Requiring cost-benefit analysis originated with Ronald Reagan in 1981, but it’s only part of the remedy. Regulators will play fast and loose with the numbers to justify their regulations.
The problem, explained Justice Clarence Thomas in his concurring opinion, is that Congress gives agencies too much leeway to decide when to regulate. It’s inevitable they’ll overdo it — regulation is their business. The undemocratic result is regulation without representation.
The Obama administration is regulation on steroids. Regulations imposing more than $100 million in yearly compliance costs are up 41 percent over what the George W. Bush administration imposed, though the Bush administration also over-regulated.
These proliferating Obama regulations take money out of your pocket, adding $44 to the cost of a dishwasher, $83 to the price of a refrigerator, and $1,357 to a new car (which will soar to $3,157 in 2017) according to economists at the American Action Forum.

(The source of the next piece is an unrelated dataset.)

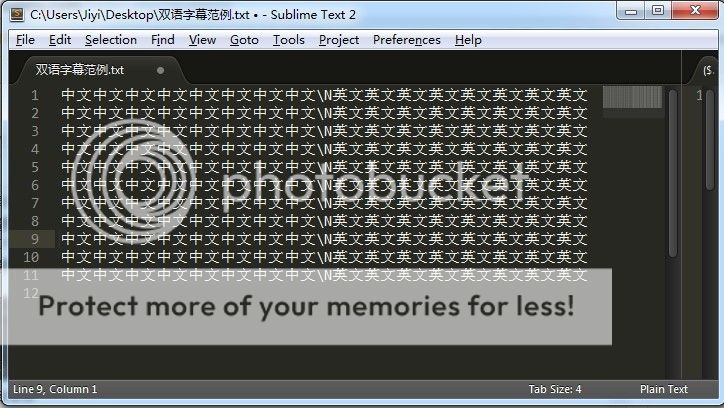Open the Find menu

(x=163, y=40)
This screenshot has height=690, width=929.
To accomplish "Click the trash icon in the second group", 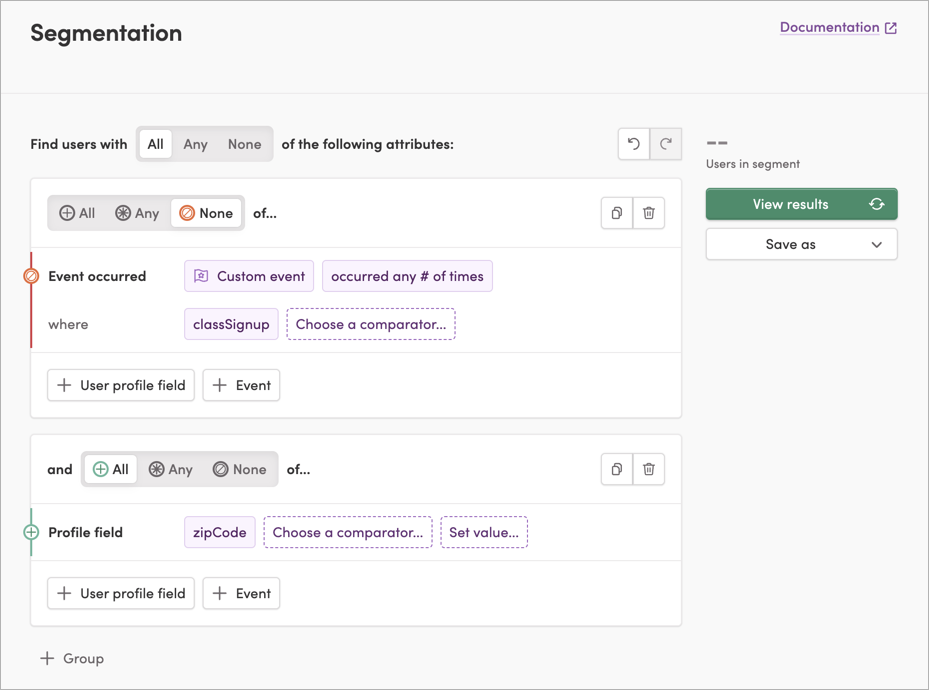I will (x=649, y=469).
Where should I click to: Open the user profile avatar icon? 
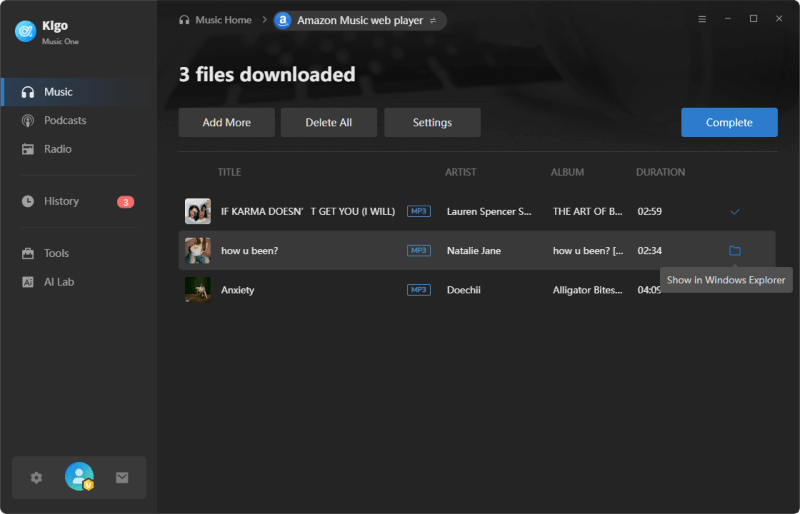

And there’s the cost to our democracy. Obama’s EPA is also rolling out another scheme — the Clean Power Plan — against the will of Congress. It will force states to close coal plants and change the energy mix in their state. Harvard constitutional lawyer Lawrence Tribe is urging his old student, Barack Obama, to obey the law. “Frustration with congressional inaction cannot justify throwing the Constitution overboard.”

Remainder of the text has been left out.